Pauvre garçon ! il ne vous entend pas, il n’y est plus ! Emmenez-le à Paris, conduisez-le chez un tailleur et faites-lui faire un habit. Dans huit jours, je le présente à ces dames.

Bruit de cloche.

Le déjeuner ! bon voyage !

MICHEL.

Bon appétit.

Pingoley sort.

Allons, viens, ahuri ! Il y a un Dieu pour les honnêtes gens, et je savais bien qu’il te gardait un beau mariage.

Ils sortent.

 

 

ACTE II

 

Un salon très riche chez madame Bernier. Porte au fond, portes latérales dans des pans coupés, cheminée à droite, fenêtre à gauche ; près de la fenêtre une causeuse et une chiffonnière ; près de la cheminée une table avec des albums, etc.

 

 

Scène première

 

CLÉMENTINE, SOPHIE, travaillant à un costume

 

CLÉMENTINE.

Babin n’est pas arrivé ?

SOPHIE.

Non, mam’selle... je veux dire madame... je ne peux pas me faire à cette idée-là. Il y a pourtant quatre mois déjà...

CLÉMENTINE.

Pourvu que le costume aille bien !

SOPHIE.

Soyez tranquille : Babin en répond. Mais c’est monsieur, ce matin, qui cherchait son habit bleu !...

CLÉMENTINE.

Tu ne lui as pas dit qu’il servait de mesure ?...

SOPHIE.

Pas si bête... du moment que vous voulez lui faire une surprise. Je m’en suis tirée en bougonnant. Monsieur m’a appelée vieille bougon... en riant, car il est très gai, monsieur.

CLÉMENTINE.

Il n’a pas sujet d’être triste.

SOPHIE.

C’est vrai qu’il a eu une fameuse chance de vous épouser ; mais il n’est pas ingrat : quand il vous regarde, la reconnaissance lui sort par les yeux.

CLÉMENTINE.

Oui, c’est un bon garçon. Il est certain que je pouvais plus mal tomber.

SOPHIE.

Je crois bien ! un si joli homme ! D’abord si ç’avait été un malbâti, je n’aurais pas consenti au mariage, moi. Va-t-il être agréable dans son costume ! Je vous réponds qu’il vous fera honneur ce soir.

CLÉMENTINE.

C’est bien mon intention.

SOPHIE.

Et votre maman sera-t-elle belle en duchesse d’Arpajon !

CLÉMENTINE.

Duchesse d’Étampes, malheureuse !

SOPHIE.

Arpajon, Étampes, ça se touche ! Mais dites donc, mam’selle, vous ne serez pas vilaine non plus dans cette toilette-là !...

CLÉMENTINE.

C’est bon. As-tu fait le corsage comme je t’ai dit ?

SOPHIE.

Oui.
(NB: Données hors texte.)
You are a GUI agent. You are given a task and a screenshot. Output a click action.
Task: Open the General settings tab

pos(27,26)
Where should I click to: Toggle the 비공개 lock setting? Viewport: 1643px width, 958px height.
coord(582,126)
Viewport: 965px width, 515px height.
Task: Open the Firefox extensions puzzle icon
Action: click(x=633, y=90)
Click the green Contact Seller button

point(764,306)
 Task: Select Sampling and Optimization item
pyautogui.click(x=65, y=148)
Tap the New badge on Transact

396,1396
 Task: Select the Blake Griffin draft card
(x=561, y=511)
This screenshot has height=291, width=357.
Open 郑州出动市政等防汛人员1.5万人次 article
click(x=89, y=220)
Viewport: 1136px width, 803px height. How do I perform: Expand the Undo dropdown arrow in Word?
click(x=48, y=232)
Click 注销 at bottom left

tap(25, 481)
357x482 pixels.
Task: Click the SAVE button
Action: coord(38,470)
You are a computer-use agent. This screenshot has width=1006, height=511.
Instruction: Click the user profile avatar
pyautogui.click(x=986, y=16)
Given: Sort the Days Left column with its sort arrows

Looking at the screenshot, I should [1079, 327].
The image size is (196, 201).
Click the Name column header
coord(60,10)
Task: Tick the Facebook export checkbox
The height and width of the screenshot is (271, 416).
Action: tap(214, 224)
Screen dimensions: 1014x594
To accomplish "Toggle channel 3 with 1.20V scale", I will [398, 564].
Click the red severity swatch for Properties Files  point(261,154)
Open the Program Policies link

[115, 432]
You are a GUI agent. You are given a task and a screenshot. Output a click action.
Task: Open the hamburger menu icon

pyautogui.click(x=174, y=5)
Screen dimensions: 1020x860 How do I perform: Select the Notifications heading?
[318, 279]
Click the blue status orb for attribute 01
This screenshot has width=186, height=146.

C’est une drôle d’idée tout de même, de cacher vos épaules.

CLÉMENTINE.

C’est mon idée.

SOPHIE.

Elles sont pourtant bonnes à voir.

CLÉMENTINE.

Pour peu qu’on les montre, les yeux de ces messieurs ne les quittent plus ; c’est insupportable.

SOPHIE.

Tiens ! c’est amusant d’être admirée.

CLÉMENTINE.

Rien ne m’irrite comme cette impertinence admirative, qui nous traite en objets d’agrément ; quand mon danseur regarde mon bras en causant, j’ai toujours envie de lui dire : « Parlez-moi donc comme à un homme, monsieur... ma conversation vaut bien la vôtre, je vous assure. » Mais ces messieurs se croient si supérieurs à nous avec leur barbe !

SOPHIE.

Dieu sait pourtant qu’ils sont bien au-dessous de nous, excepté qu’ils vont à la guerre !

CLÉMENTINE.

Nous y irions aussi bien qu’eux ; nous avons plus de courage, nous sommes plus fortes contre la douleur.

SOPHIE.

Ah ! pour ce qui est de souffrir, ce sont des poules mouillées ; mais il faut dire qu’ils n’ont pas peur la nuit.

CLÉMENTINE.

Comment le sais-tu ?

SOPHIE.

Dame, je me le figure. Je n’ai jamais désiré me marier qu’à cause de ça. Mais vous n’êtes pas poltronne, vous !

CLÉMENTINE.

Oh ! moi... je dormais si bien.

 

 

Scène II

 

CLÉMENTINE, SOPHIE, PIERRE

 

CLÉMENTINE.

Comme vous voilà crotté.

PIERRE.

Il demeure au bout du monde, le carrossier de ta mère... de votre mère.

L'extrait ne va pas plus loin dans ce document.